Viernes 7 de marzo de 2008
En medio de los casi siete millones de personas que suman la población de la Región Metropolitana y la de Valparaíso, se emplazan las únicas ocho mil hectáreas protegidas de la zona.
Se trata del Parque Nacional La Campana, en cuyo interior conviven palmas chilenas, robledales, zorros, águilas y el magnífico cerro La Campana -que da nombre al lugar- y que se yergue como la segunda cumbre más importante de la cordillera de la costa con 1.980 metros sobre el nivel del mar.
En estos días, cuando las vacaciones se acaban y el sol se retira hasta la próxima temporada estival, aún es tiempo para la gente del centro del país, de darle una mirada a este lugar.
PALMAS Y ROBLES
Hay dos formas de ingresar al Parque Nacional: por la zona de Ocoa (más cercana a La Calera) y la de Granizo (a pocos kilómetros de Olmué).
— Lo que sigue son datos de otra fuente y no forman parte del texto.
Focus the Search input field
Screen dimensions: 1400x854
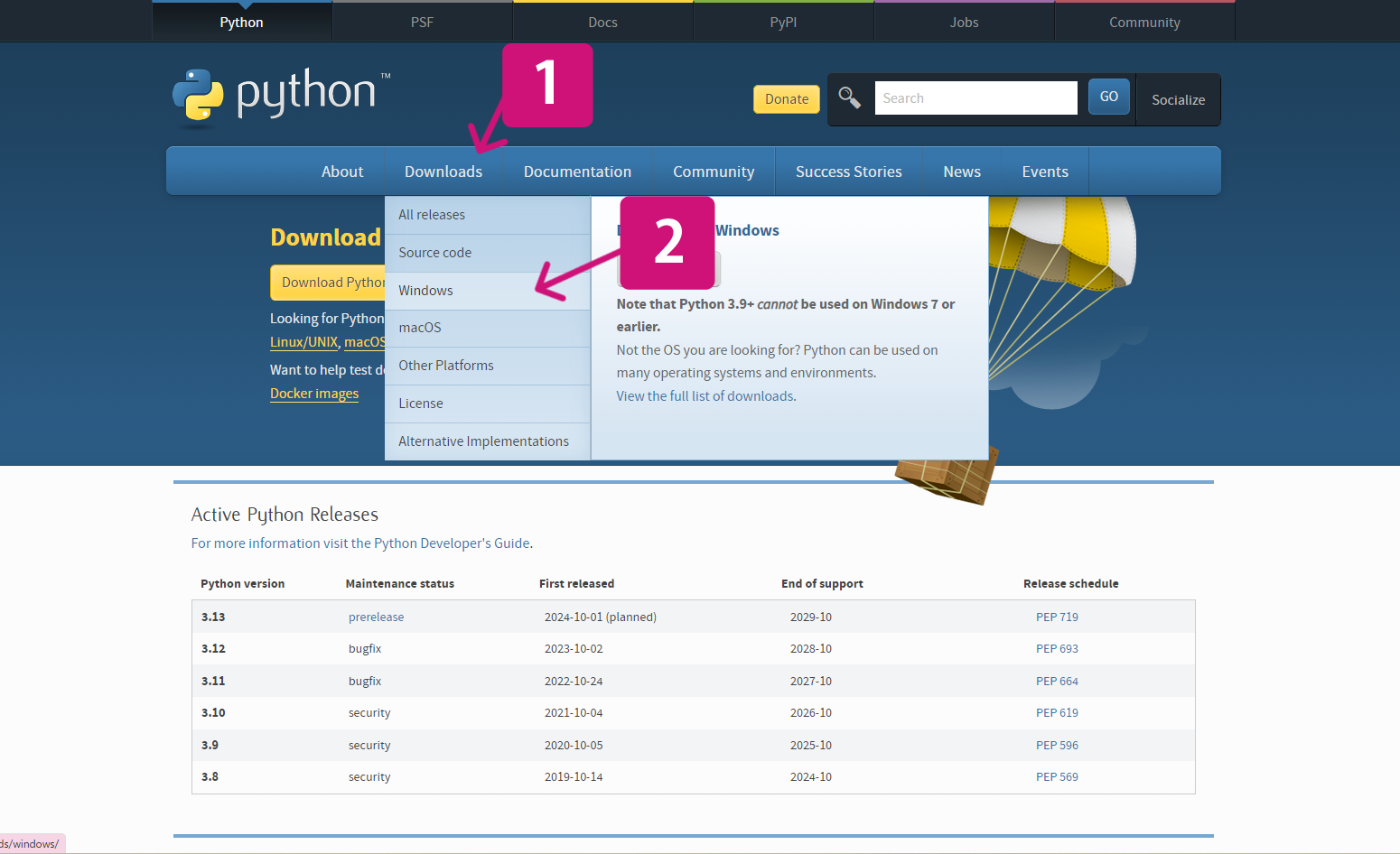[975, 98]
Ambos lugares diametralmente opuestos.
Por Ocoa es visible desde el primer momento la famosa palma chilena (Jubaea chilensis). Con un largo y grueso tronco, coronada por decenas de sus características hojas. Acá hay zonas de camping y también algunos recuerdos de quienes no respetan nada y han tatuado los añosos palmares endémicos, cuchillo mediante.
A pesar de la cercanía de las mayores urbes del país, el parque permanece con pocas visitas. Los fines de semana se observan algunas familias que practican el campismo y algunos ciclistas de montaña, pero hay una posibilidad de sentir la potencia de la naturaleza de mejor forma: caminado por el interior de la reserva hasta llegar a Granizo.
El trekking demora unas 6 horas y recorre un hermosísimo bosque de palmas en que centenares de dichos árboles se elevan y pueblan los faldeos del cerro La Campana.
Una vez pasado el Portezuelo, la mayor elevación de la ruta y que divide el Parque en norte y sur, la vegetación cambia poderosamente.
El bosque esclerófilo, característico del centro de Chile y en constante peligro de extinción por el avance de las ciudades, aparece en su máximo esplendor. En medio de litres, espinos, boldos y quillayes, aparece una figura inesperada: el roble. El Nothofagus macrocarpa, consigue su ubicación más norteña, generando un pequeño bosque relíctico sobreviviente a la última glaciación.
Todo este conjunto de factores llevaron en 1985 a la Unesco a declarar al Parque Nacional La Campana como Reserva de la Biosfera, vale decir, un lugar en el mundo único en su clase.
A LO DARWIN
Unida la travesía con el sector de Granizo, en donde también hay zonas de camping y servicios básicos, se puede intentar subir a la cumbre de La Campana. No es un trayecto fácil y requiere todo un día de concentración y de obediencia a la ruta. La ruta es escarpada y en su historia cuenta algunas víctimas fatales.
La cima se hizo famosa a nivel internacional cuando en 1834, Charles Darwin, se aventuró en una expedición de dos días hasta alcanzar lo más alto.
Desde las alturas escribía en su diario de viaje: "Chile, limitado por Los Andes y por el océano Pacífico, se extiende a nuestros pies como un vasto plano. El espectáculo es en sí mismo admirable, pero el placer que se siente aumenta aún con las numerosas reflexiones que sugiere la vista de La Campana y de las cadenas paralelas, así como del amplio valle del Quillota que las corta en ángulo recto."
La vista desde la cota 1.900 revela la misma observación que el naturalista inglés hizo 170 años atrás. El cordón montañoso andino, con el Aconcagua que se eleva espléndido, la panorámica oceánica y los valles intermedios.
Al bajar, visite directamente el pequeño poblado de Granizo, ahí comienza otra aventura que va directo a la naturaleza humana y a las raíces campesinas del lugar que, entre otras cosas, ofrecen empanadas a destajo y hospitalidad al por mayor.